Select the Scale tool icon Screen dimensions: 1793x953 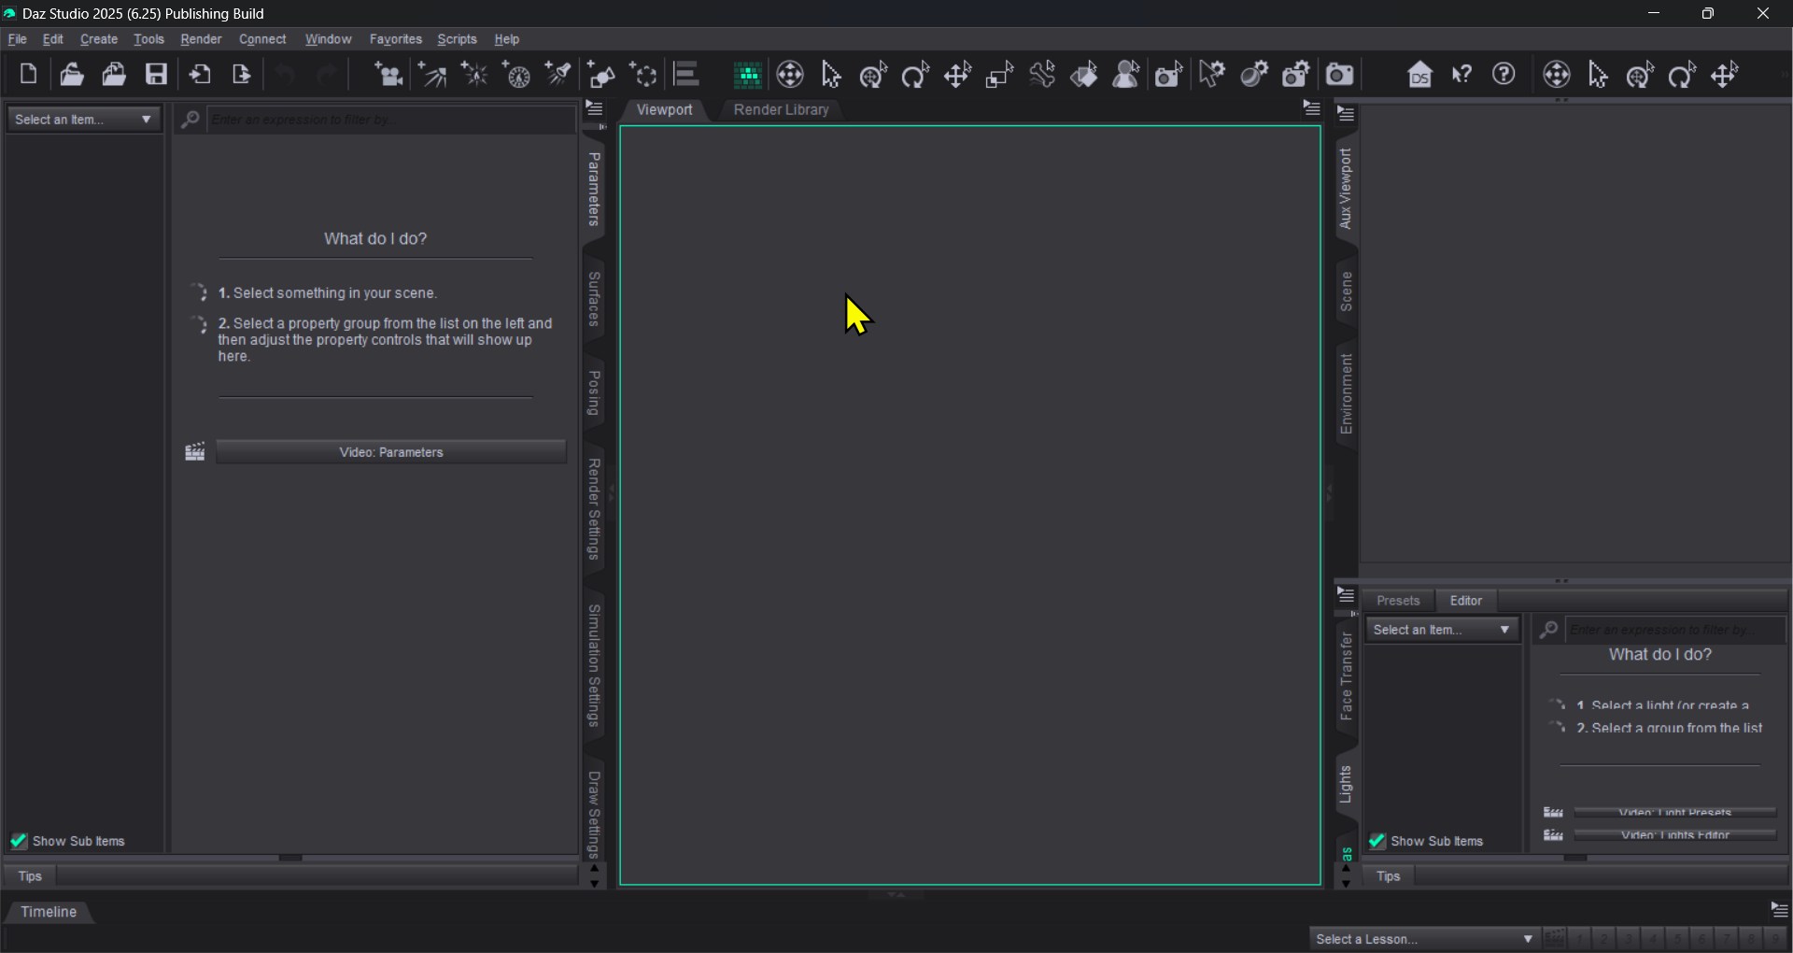point(999,75)
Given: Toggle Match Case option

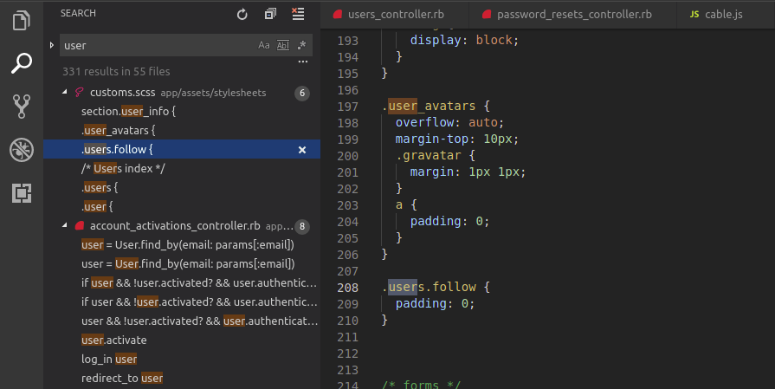Looking at the screenshot, I should (264, 45).
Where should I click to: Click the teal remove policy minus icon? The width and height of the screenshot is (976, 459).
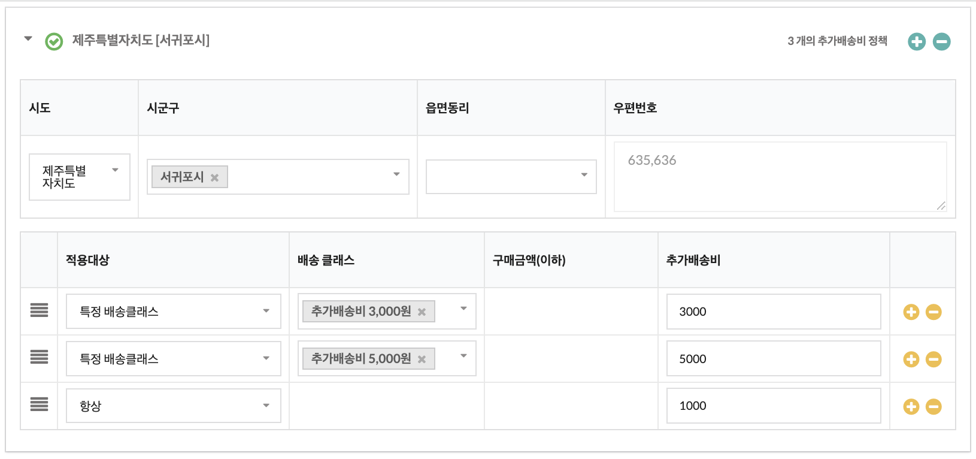(x=942, y=41)
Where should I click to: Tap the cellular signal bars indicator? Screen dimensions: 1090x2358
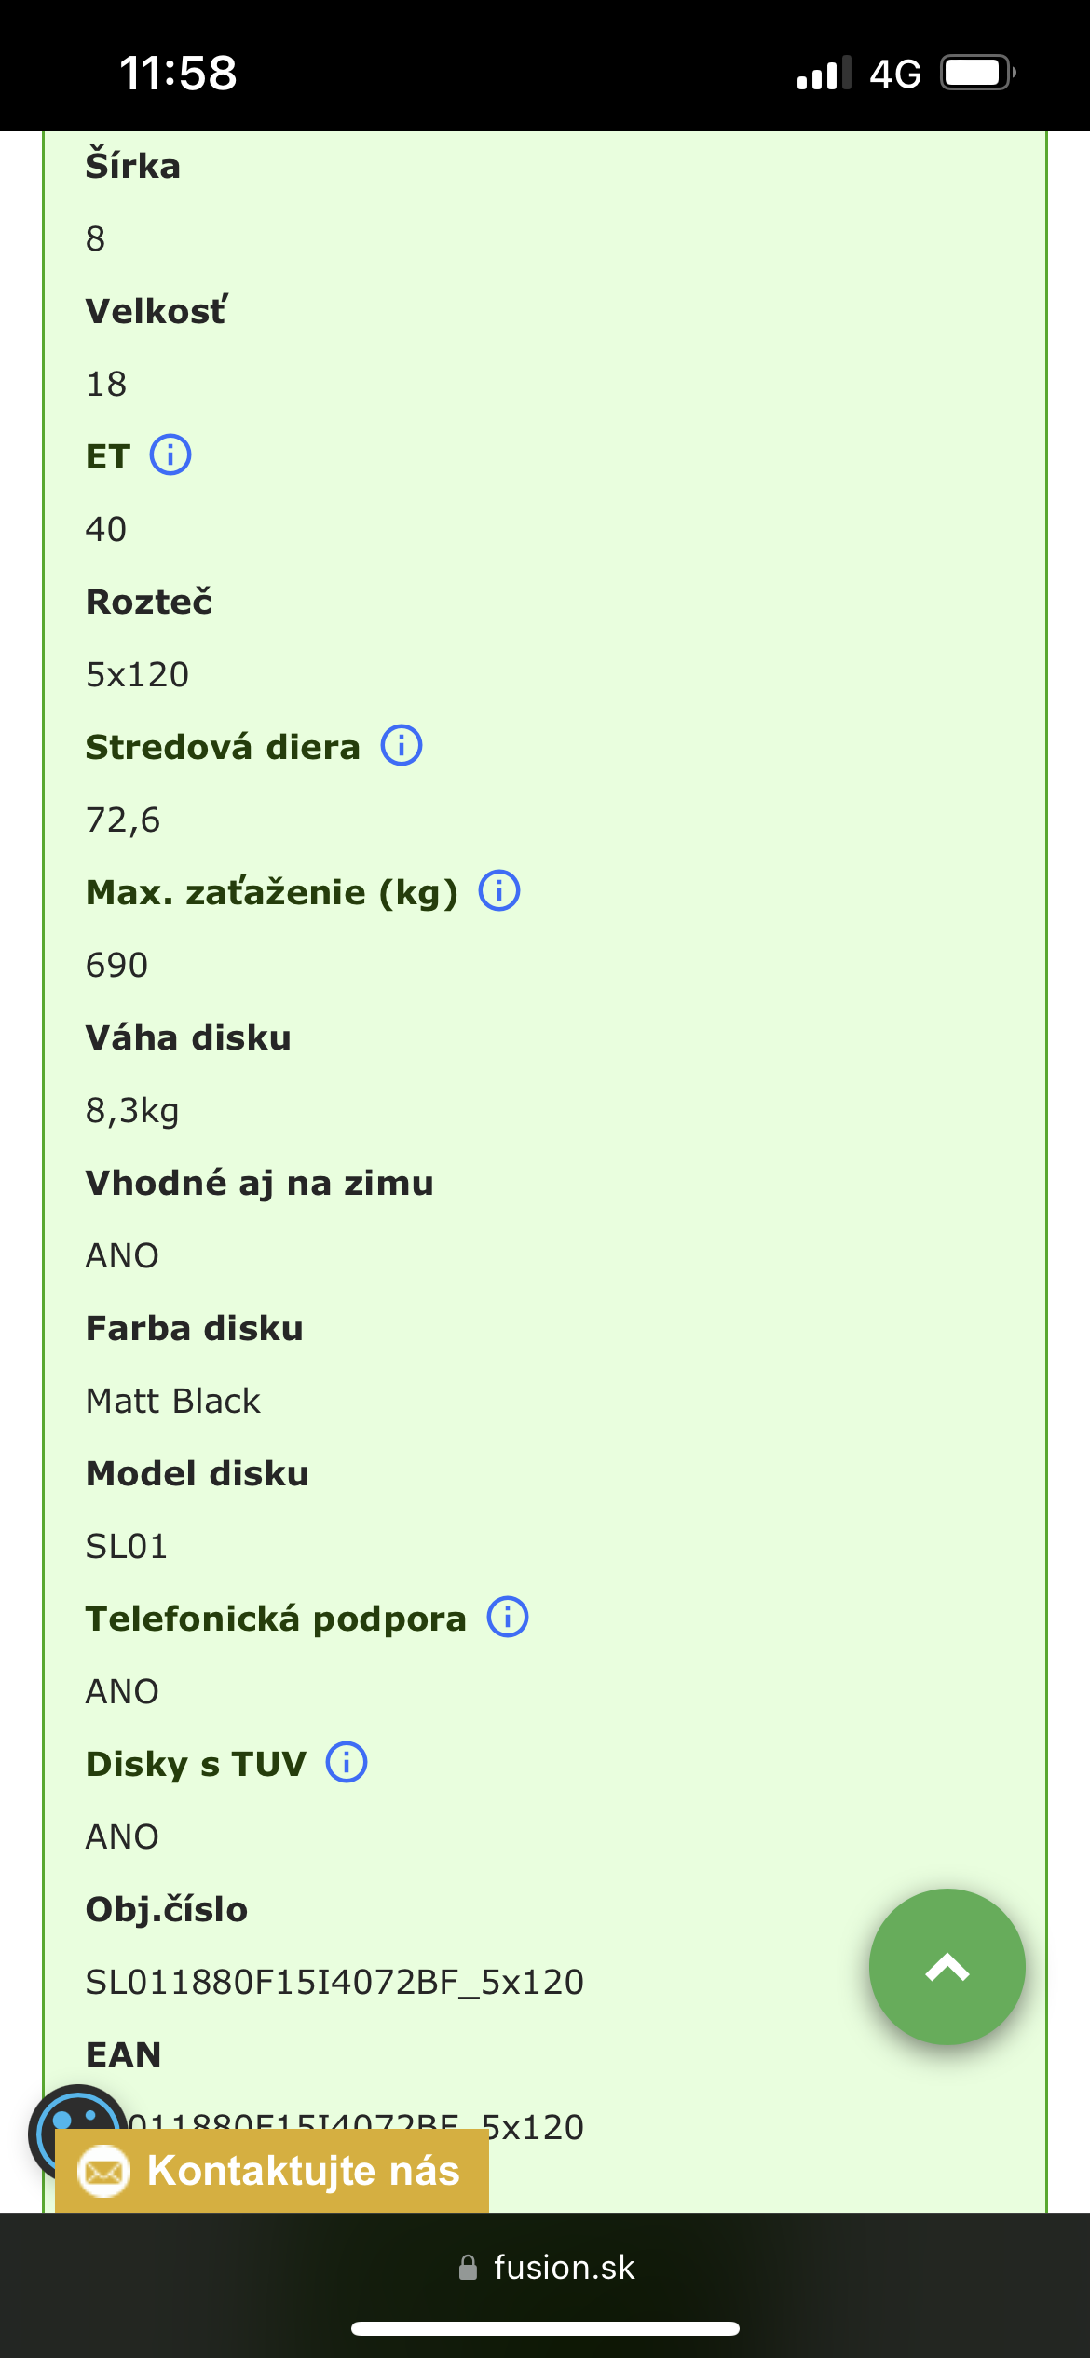tap(824, 73)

# [Written request]
Find each line of the material above that contains the word "Where" and copy those lines in full.

# [Written solution]
Where should I click to: Click the teal remove policy minus icon? The width and height of the screenshot is (976, 459).
Where should I click to: Tap the cellular signal bars indicator? Screen dimensions: 1090x2358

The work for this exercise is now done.